Coligny made news headlines in 2017 when teenager Matlhomola Jonas Mosweu was killed and his death heightened racial tension in the town.
Matlhomola, 16, which translates into sorrow, was killed by Pieter Doorewaard and Phillip Schutte on 20 April 2017. The pair was sentenced to 18 years and 23 years imprisonment respectively on 6 March 2019.
They claimed they caught Matlhomola stealing sunflower heads worth R80 from their employer’s field. They loaded him onto a van and drove off intending to hand him over to the police in Coligny about 3km away but, he jumped off the moving vehicle in an attempt to flee.
But the North West High Court found that Schutte pushed him off the van while it was moving, Doorewaard was the driver.

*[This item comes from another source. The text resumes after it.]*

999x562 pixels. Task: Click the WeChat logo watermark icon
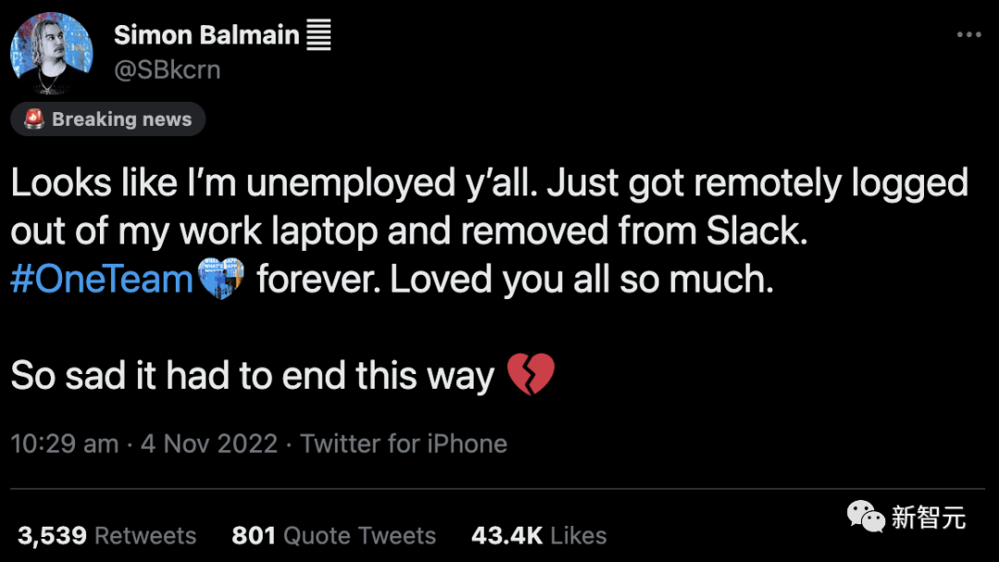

For the North West provincial government, the house built by the Gift of the Giver is a beacon of reconciliation for the community of Coligny. “This is a partnership that is exemplary of what can happen if government and its social partners work together towards a common cause.
“Matlhomola’s life will never be replaced but this house will stand as a memory to try and heal our brutal and divided past as a people – co-existing on both sides of the divide as black and white communities,” North West Premier Job Mokgoro said.
Mokgoro said the provincial government and its partners saw it befitting to hand over the house on Human Rights Day, saying that Matlhomola’s death reminds many people of the 1960 Sharpeville massacre, and that his death was viewed as a continuous battle for freedom and human rights.
The house is a fully furnished two-bedroom with an open plan kitchen and lounge – a far cry from the dilapidated mokhukhu (shack) the family occupied at Scotland informal settlement.
The house was a donation from non-govermental organisation (NGO), Gift of the Givers, and the Ditsobotla local municipality donated the land and installed all services.
The family has access to running water, electricity and the street is tarred compared to the dusty streets of Scotland. It has a car port and the yard is larger than yards at Scotland informal settlement.
It is located at Gerdoren Park, not far from the spot where Matlhomola was killed and close to the graveyard where he was laid to rest.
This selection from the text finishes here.